There is a corridor on the second floor that leads to a theater room in the wing. It is all in Vietnamese. There is a strikingly low-tech demonstration with a big map with colored lights and two video screens. Accompanying video, music and dialogue explains the war campaigns and explain the fall of South Vietnam and the capture of Saigon.
Stairs lead down from this small theater to the back lot with the big planes and some weapons and armored vehicles.
Tourists will probably feel that the English language explanations and signs are too few. But probably most tourists don't go there to learn the detailed history of the war. In an hour or two tour, many may be simply satisfied to see pictures and weapons.
- Address: 28A Pho Dien Bien Phu
- Price: adults, 30,000 dong (1.50 USD)
- Hours: Every day, 08:00-11:30 & 13:00-16:30 (except closed Monday and Friday). If you are there during lunch time, they may let you stay in the area though they close the building.
Walk: A fun way to get there from the Old CIty is to simply walk and see some city life. You can walk there in about 35 minutes. There are various routes, but most people can probably just walk down Hang Bac (Silver Street) that is an east-west street.
The names for this street will change to Hang Bo (Basket Street) and then to Bat Dan though the street stays fairly straight. The names change because the names signified what was primarily sold there or was a street description. The Old City was a big market area with each street selling something different.
You'll come to some fishy smelling stalls and railroad tracks. Turn right and go under the underpass at the first left. You'll come to the gate of a military base. You can't pass through though that isn't shown on most maps. So turn left and then take the first right past it, and you'll come to 34A Tran Phu. Follow this Tran Phu south, and you'll come to a place where it comes to another street going east and west also called Tran Phu! Turn right and you’ll come to a broad avenue called Dien Bien Phu.

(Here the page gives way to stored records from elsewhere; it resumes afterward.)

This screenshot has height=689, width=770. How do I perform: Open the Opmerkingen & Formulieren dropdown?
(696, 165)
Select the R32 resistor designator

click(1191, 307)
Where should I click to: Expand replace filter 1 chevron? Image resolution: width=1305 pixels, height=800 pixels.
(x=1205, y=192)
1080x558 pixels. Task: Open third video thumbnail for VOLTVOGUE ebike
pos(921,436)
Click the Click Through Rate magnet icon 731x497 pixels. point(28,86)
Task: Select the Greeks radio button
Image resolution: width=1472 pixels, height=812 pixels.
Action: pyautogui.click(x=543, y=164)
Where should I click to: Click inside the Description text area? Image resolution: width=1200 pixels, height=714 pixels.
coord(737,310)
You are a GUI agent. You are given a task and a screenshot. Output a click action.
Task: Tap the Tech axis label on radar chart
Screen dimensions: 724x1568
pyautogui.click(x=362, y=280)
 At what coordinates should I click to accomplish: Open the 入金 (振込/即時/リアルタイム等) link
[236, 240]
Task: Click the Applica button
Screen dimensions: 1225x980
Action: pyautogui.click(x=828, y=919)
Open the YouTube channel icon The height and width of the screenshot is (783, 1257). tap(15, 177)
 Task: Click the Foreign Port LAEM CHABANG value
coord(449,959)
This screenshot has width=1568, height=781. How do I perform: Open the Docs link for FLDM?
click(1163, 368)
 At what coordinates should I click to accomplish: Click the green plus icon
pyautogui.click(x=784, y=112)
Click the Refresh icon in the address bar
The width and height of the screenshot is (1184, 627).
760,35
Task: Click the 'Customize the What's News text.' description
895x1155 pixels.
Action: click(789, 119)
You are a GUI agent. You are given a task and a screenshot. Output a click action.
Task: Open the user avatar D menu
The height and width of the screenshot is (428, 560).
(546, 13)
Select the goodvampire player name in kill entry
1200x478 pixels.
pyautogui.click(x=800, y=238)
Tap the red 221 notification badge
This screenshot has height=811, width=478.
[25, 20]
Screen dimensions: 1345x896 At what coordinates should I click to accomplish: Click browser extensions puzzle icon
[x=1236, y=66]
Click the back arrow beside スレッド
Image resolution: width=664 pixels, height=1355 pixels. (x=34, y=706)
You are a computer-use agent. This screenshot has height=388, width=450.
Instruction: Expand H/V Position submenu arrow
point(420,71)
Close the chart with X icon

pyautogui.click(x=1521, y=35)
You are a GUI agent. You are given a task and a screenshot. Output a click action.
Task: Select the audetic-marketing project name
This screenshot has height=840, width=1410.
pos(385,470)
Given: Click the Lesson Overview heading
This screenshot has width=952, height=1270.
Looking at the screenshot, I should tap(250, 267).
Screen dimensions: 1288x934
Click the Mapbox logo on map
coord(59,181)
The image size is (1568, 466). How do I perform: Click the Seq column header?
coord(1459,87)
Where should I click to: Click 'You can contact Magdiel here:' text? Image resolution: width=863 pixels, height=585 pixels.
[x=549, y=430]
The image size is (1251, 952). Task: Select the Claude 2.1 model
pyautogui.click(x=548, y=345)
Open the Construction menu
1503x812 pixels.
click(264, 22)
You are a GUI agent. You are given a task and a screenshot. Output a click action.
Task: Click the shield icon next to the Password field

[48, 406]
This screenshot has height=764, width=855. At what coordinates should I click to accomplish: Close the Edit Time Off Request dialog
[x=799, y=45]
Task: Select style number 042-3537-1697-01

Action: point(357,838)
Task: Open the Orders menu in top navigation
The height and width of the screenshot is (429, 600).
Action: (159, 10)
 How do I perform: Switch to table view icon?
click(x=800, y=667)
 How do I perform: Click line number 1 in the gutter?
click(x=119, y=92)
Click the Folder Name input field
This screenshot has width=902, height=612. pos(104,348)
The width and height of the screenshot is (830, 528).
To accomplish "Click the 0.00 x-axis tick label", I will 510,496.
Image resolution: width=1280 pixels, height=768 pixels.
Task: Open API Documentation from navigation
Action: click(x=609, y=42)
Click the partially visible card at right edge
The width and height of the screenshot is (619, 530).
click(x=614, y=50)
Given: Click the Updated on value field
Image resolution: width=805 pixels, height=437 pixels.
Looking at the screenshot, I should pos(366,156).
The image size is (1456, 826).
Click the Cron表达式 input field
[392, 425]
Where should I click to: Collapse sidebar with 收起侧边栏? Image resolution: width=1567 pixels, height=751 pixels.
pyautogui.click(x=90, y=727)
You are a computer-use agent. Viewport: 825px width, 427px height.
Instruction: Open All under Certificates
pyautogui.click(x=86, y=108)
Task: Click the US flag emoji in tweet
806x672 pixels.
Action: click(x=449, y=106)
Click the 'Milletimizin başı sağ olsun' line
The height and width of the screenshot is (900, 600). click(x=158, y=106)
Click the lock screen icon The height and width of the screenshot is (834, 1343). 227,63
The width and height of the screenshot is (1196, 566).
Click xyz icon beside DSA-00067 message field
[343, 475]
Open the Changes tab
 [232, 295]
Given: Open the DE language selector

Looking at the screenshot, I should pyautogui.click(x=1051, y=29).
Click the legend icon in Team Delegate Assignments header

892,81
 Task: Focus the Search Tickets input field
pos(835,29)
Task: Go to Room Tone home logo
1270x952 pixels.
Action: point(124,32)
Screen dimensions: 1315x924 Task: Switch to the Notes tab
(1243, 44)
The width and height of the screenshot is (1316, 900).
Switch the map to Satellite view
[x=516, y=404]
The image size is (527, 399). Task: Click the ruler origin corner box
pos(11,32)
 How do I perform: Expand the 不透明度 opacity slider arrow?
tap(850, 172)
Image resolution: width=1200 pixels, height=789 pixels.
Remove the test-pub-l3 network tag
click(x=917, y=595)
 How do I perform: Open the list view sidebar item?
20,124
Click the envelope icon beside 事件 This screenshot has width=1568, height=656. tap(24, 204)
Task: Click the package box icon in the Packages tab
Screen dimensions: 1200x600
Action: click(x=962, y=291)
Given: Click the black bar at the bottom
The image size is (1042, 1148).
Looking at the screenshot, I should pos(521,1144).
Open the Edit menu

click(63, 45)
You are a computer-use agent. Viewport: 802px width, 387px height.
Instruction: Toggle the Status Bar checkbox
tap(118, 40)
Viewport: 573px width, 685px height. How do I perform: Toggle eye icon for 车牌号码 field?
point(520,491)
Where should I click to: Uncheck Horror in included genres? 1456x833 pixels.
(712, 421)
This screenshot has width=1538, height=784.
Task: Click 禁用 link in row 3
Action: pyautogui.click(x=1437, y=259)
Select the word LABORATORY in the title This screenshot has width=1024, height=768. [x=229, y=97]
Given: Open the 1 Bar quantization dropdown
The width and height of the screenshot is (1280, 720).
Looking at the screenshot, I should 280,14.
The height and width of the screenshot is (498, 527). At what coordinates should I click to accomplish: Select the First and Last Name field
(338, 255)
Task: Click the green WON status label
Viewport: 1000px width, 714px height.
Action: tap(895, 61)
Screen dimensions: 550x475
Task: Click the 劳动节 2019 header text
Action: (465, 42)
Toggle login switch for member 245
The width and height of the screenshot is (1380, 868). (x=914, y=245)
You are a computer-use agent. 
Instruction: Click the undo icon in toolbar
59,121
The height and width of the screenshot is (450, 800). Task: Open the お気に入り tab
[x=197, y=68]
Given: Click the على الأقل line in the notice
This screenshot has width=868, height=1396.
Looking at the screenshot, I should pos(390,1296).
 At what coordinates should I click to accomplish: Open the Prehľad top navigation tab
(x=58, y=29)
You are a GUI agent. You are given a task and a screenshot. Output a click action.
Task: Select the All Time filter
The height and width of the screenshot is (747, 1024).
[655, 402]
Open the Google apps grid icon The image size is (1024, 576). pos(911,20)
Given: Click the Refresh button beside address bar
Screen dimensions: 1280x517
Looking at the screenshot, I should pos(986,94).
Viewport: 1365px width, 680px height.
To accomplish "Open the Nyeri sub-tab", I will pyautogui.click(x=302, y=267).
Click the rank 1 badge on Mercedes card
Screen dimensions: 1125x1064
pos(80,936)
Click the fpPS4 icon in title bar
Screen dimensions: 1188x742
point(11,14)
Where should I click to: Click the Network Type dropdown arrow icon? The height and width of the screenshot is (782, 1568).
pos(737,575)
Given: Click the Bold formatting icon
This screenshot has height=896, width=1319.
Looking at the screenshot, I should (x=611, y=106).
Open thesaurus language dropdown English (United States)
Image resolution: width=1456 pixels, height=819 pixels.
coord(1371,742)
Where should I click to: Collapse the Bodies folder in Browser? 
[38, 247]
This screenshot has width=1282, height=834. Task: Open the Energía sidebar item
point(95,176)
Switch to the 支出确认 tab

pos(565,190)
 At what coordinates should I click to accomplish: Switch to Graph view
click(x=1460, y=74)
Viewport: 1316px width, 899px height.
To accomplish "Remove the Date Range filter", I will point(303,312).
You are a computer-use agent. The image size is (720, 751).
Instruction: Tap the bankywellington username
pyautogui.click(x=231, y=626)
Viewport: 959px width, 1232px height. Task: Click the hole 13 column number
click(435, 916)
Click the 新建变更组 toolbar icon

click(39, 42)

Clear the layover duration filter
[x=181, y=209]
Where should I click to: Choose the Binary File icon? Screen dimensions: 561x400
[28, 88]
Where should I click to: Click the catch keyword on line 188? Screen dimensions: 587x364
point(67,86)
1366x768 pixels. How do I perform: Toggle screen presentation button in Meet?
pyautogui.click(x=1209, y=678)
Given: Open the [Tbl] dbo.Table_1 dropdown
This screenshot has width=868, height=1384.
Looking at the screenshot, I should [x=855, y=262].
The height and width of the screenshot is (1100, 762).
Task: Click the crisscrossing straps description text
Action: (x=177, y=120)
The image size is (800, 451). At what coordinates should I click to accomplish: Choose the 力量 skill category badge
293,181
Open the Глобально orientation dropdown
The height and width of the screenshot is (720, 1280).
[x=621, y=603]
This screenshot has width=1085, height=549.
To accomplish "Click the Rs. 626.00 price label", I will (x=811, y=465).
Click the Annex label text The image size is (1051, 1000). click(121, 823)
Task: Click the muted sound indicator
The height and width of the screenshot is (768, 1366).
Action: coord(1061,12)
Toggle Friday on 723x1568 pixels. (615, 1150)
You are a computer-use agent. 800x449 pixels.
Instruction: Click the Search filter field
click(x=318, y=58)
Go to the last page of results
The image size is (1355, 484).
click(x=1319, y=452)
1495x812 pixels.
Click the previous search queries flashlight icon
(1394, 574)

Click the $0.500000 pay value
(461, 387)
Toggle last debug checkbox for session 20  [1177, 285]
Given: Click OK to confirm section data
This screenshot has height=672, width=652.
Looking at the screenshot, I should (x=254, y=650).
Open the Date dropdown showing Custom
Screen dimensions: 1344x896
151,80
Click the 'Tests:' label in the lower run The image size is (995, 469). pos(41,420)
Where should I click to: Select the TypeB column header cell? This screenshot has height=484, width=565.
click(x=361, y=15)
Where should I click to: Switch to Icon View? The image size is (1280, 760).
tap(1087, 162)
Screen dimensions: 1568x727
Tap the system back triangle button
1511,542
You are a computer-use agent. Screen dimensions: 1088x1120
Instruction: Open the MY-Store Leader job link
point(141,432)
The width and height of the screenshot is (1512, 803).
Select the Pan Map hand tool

Walk down that a little and you'll see the Lenin Statue, and across from that is the gate to the museum.
Bus: Bus 9 and 18 from the Old City goes there and stops in front of the museum.
Warning: There is a group of people coming up on tourists on their motorbikes in this area. A woman usually sits behind a guy. They will generally ask you where you are going and will probably try to lead you somewhere or ask for money. They are quite persistent. It feels like a gang operation.